6 Effective Yoga Postures To Maintain Your Bones Healthy

Aging is an inescapable process that affects the quality of one’s life to a great extent. Though one cannot prevent and thwart ageing, with simple lifestyle changes it is always possible to slow down the pace of ageing of cells and minimize the related damages it causes. Yoga is one such practice that helps stay fit and healthy as you age. Here we have summed up five asanas that help promote bone health. If you are nearing your 30s, then this is a must-read post for you. Check out to know how to maintain strong and healthy bones.

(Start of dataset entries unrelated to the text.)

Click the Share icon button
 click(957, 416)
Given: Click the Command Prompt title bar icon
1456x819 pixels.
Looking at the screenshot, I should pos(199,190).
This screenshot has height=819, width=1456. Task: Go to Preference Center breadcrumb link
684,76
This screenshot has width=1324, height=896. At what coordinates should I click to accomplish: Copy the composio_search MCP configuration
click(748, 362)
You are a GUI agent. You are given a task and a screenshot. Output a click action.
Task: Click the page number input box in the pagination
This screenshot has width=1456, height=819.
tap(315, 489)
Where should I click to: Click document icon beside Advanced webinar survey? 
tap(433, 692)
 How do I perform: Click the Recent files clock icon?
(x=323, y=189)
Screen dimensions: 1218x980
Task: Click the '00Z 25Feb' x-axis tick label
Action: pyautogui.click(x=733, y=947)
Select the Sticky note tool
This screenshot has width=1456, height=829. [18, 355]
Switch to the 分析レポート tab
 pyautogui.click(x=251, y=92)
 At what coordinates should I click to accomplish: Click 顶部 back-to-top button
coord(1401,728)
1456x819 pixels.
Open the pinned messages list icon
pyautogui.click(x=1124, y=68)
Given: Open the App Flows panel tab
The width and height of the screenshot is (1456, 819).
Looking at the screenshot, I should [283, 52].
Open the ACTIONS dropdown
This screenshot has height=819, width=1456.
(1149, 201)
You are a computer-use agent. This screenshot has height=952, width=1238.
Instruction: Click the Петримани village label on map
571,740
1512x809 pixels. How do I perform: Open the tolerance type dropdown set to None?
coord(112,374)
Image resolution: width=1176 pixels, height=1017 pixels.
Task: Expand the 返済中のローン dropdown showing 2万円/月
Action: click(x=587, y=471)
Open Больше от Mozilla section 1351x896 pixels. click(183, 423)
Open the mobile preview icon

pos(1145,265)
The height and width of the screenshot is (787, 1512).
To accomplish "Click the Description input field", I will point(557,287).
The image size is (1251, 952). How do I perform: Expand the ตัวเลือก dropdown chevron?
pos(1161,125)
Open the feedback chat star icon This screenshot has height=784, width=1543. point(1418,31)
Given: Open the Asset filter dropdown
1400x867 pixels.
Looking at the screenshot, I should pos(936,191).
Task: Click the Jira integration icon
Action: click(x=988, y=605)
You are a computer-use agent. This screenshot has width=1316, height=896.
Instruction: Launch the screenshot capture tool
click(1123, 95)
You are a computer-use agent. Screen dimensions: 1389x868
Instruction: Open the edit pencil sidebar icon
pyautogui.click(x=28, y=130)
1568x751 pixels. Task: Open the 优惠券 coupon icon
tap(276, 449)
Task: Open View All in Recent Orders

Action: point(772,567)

Effective Yoga Postures To Keep Your Bones Healthy

1. Triangle Pose

Stand erect with legs stretched out wide and extend your arms straight outward at shoulder level so that they are parallel to the floor. Squeeze your hip, firm your feet and start bending your torso towards your left feet so that your left palm is in touch with your left feet. Move your left feet outward to maintain balance. Keep the right arm stretched and gaze upward. Hold the posture for 3 to 5 seconds and repeat the same on the other side. This asana promotes spine and joint fitness.

2. Half Moon Pose

Start with mountain pose. Stretch your arms at shoulder level to form a T-shape with your body. Incline your feet towards left and bring your left arm downward by bending from your hips. As you shift your body weight towards your left feet, slowly lift your right feet off the ground and try to position it at right angles to your left feet and right arm. Hold the position for 3 seconds and switch sides. This asana reduces osteoporosis pain, strengthens spine and leg bones and improves posture and balance.

3. Locust Pose

Lie down on your abdomen with arms on your sides and legs placed together. Tighten your hips and slowly raise your legs, head and shoulders off the ground simultaneously. Engage your abdominal muscles and stretch your arms backward as you do the asana to gain better support. Balance your body on your tummy and stretch out as much as possible. Hold the position for a few seconds and relax. This asana strengthens the hips, spine and leg bones.

4. Sitting Twist

Sit on the floor comfortably with legs crossed. Twist your torso towards your left and turn your head left side as much as possible. Use your left hand to support the body as you twist your torso. Keep the hips firm against the ground and position your right hand on your left knees as you turn towards your left. Take a deep breath and switch sides. The asana improves the connective tissue framework, stimulates bone remodeling and improves mineral density.

Sitting Twist

5. Tree Pose

Stand straight and tall with arms along your sides. Fold your left knee and position your left feet on the inner side of your right thigh. Do not bend your right knee. Firm your right leg on the ground for better balance and raise your arms over your head to form the Namaste pose. Gaze forward and stretch your spine. Hold the position for 15 seconds and repeat the same with the other leg. This asana stretches the muscles, strengthens bones and joints and calms the mind at the same time.

6. Bridge Pose

Lie down on your back. Bend your knees while keeping your feet apart and flat on the ground. The feet should be placed hip width apart and close to the buttocks. Press your feet and upper arms on the ground and lift your hips towards the ceiling. Now, move the breastbone towards the chin while keeping the chin lifted slightly.  Allow your feet, arms and shoulders to support your weight. You can use your hands to support your back or place them sideways. Inhale when you go up, hold and exhale when you come down.